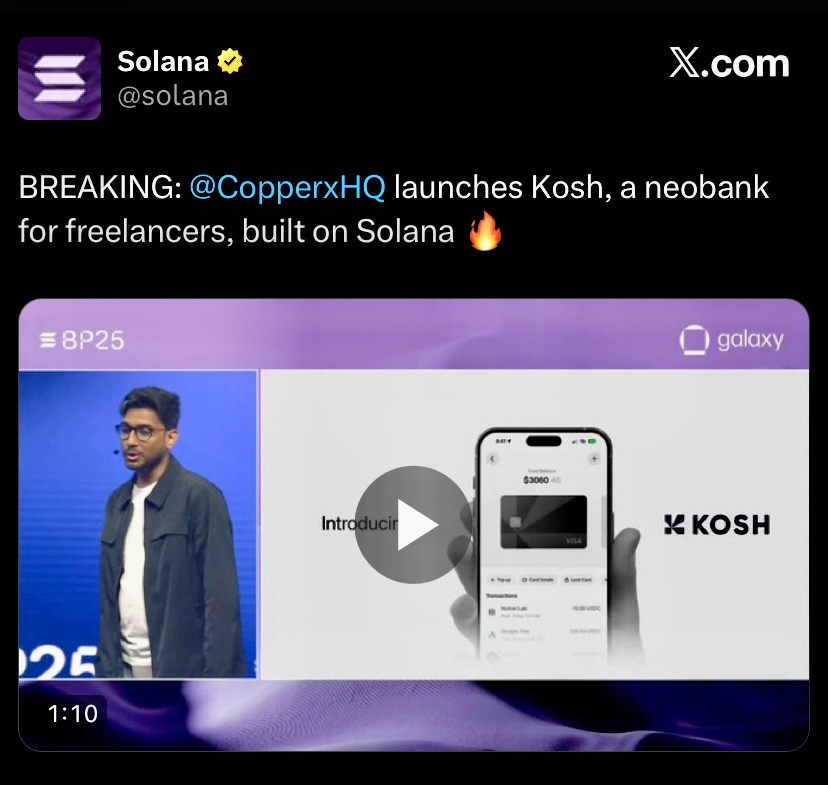Viewport: 828px width, 785px height.
Task: Open the Solana profile avatar
Action: pyautogui.click(x=59, y=79)
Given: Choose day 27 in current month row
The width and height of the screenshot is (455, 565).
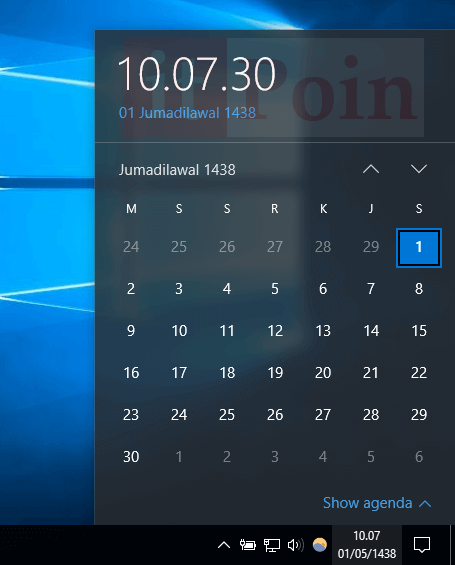Looking at the screenshot, I should [x=323, y=415].
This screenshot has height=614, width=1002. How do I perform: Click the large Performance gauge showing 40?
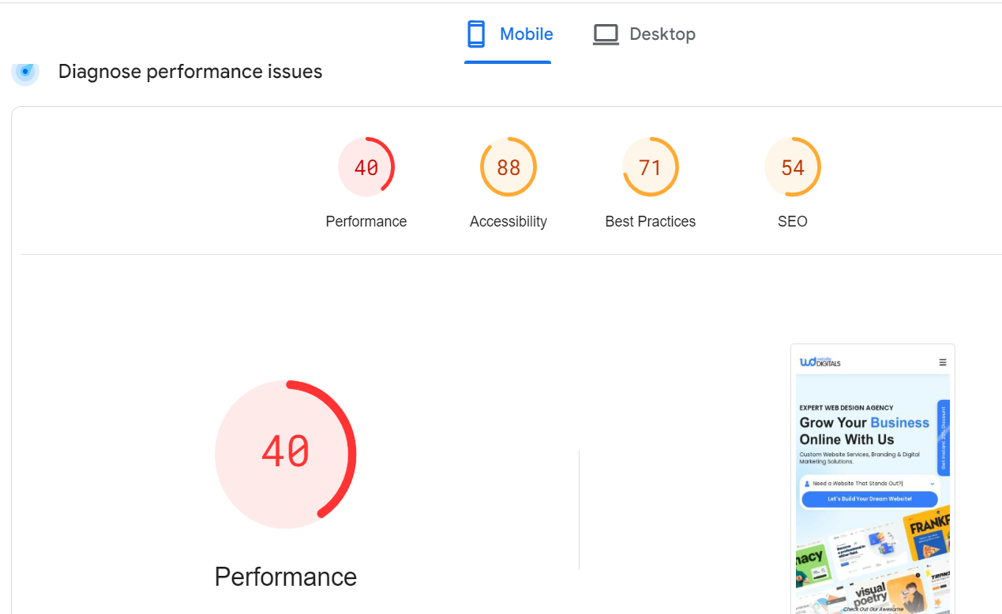[286, 453]
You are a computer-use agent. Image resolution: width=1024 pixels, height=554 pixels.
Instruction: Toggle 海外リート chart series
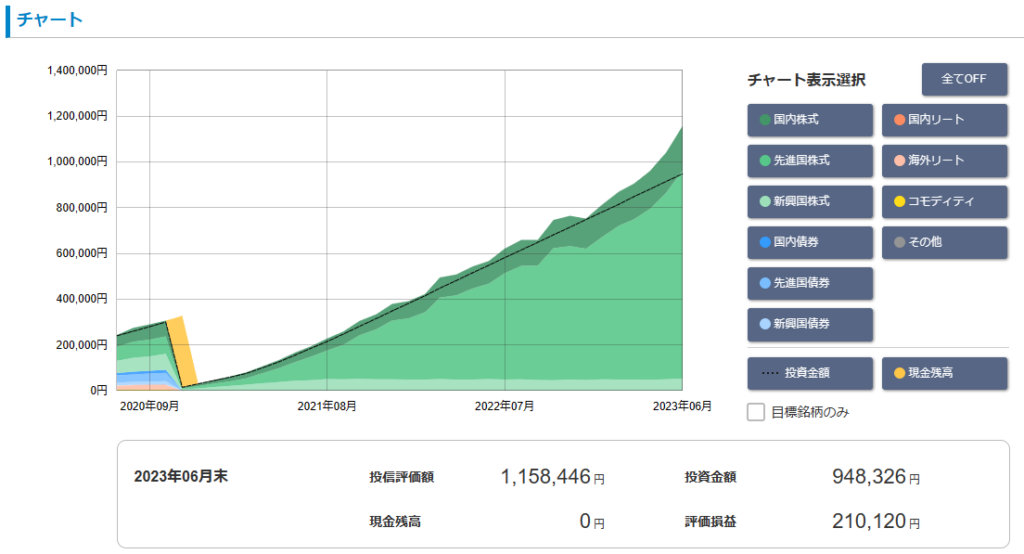click(x=944, y=160)
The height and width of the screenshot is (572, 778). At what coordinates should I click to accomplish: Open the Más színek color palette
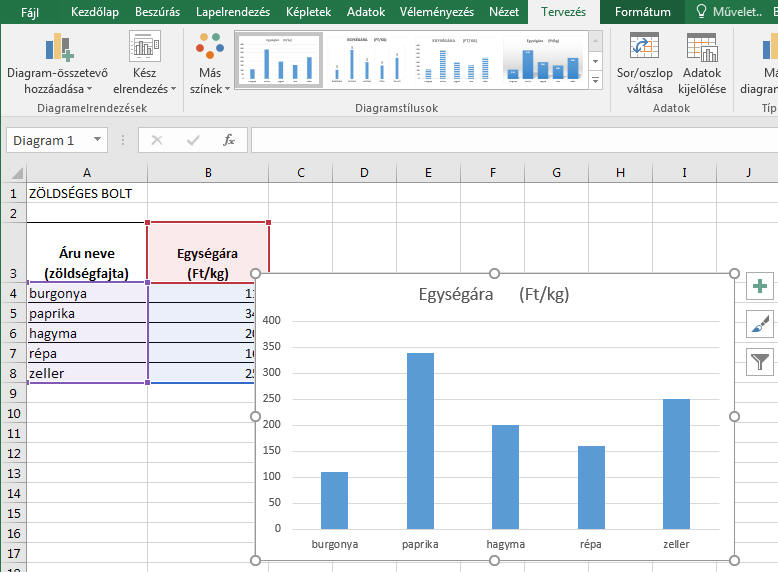(210, 48)
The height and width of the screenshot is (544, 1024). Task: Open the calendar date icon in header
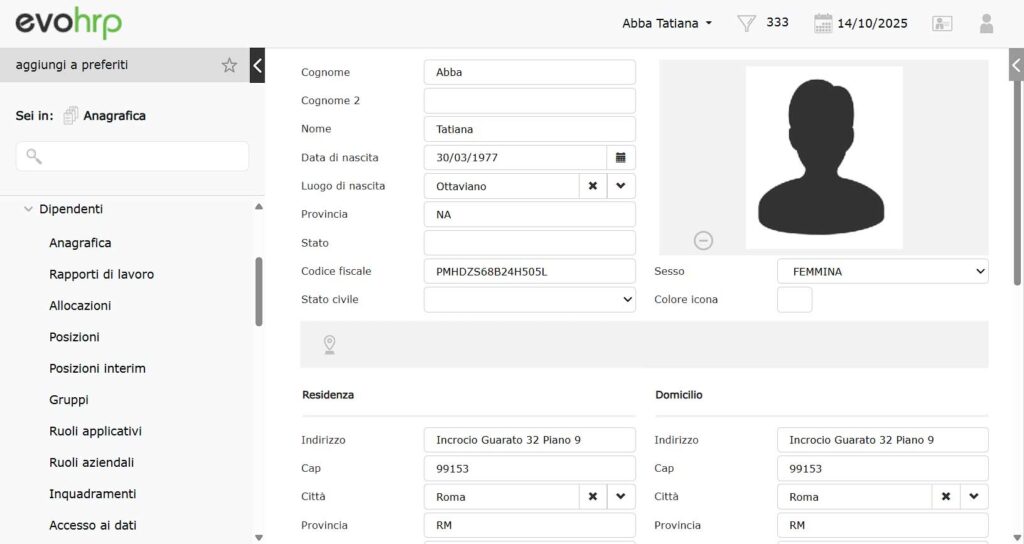coord(823,23)
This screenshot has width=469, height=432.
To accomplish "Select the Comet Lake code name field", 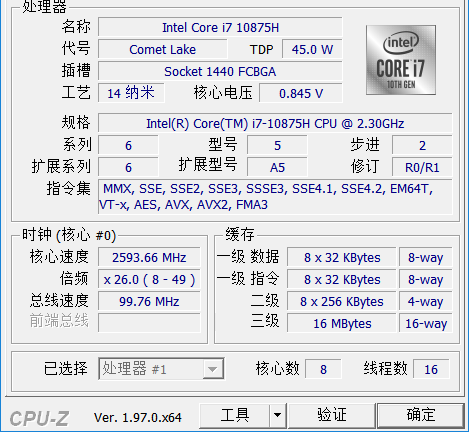I will pyautogui.click(x=163, y=49).
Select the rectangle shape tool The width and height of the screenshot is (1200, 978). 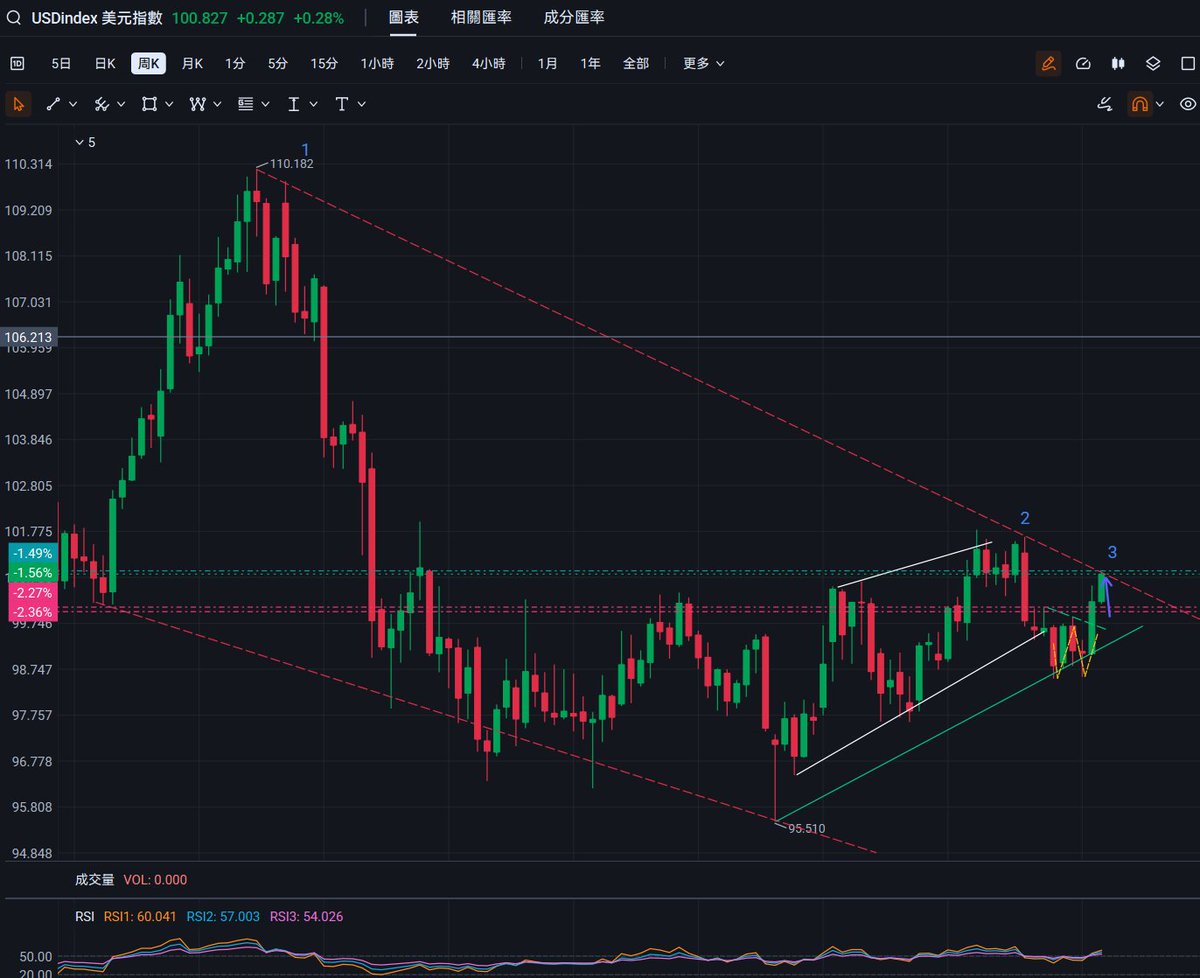pyautogui.click(x=149, y=104)
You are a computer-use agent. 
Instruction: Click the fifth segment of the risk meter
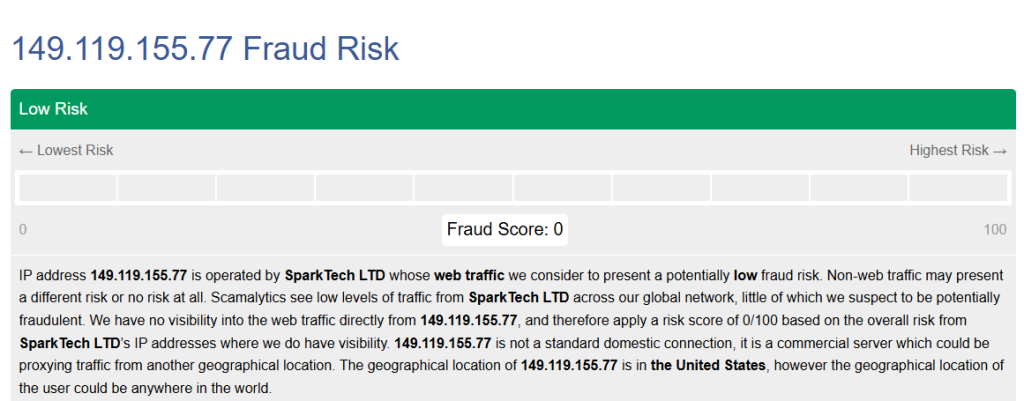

* [WHAT TO PRODUCE] Go through the entries above and pull out each line with "computer" in it.

* [EXERCISE RESPONSE]
You are a computer-use agent. Image resolution: width=1024 pixels, height=554 pixels.
You are a computer-use agent. 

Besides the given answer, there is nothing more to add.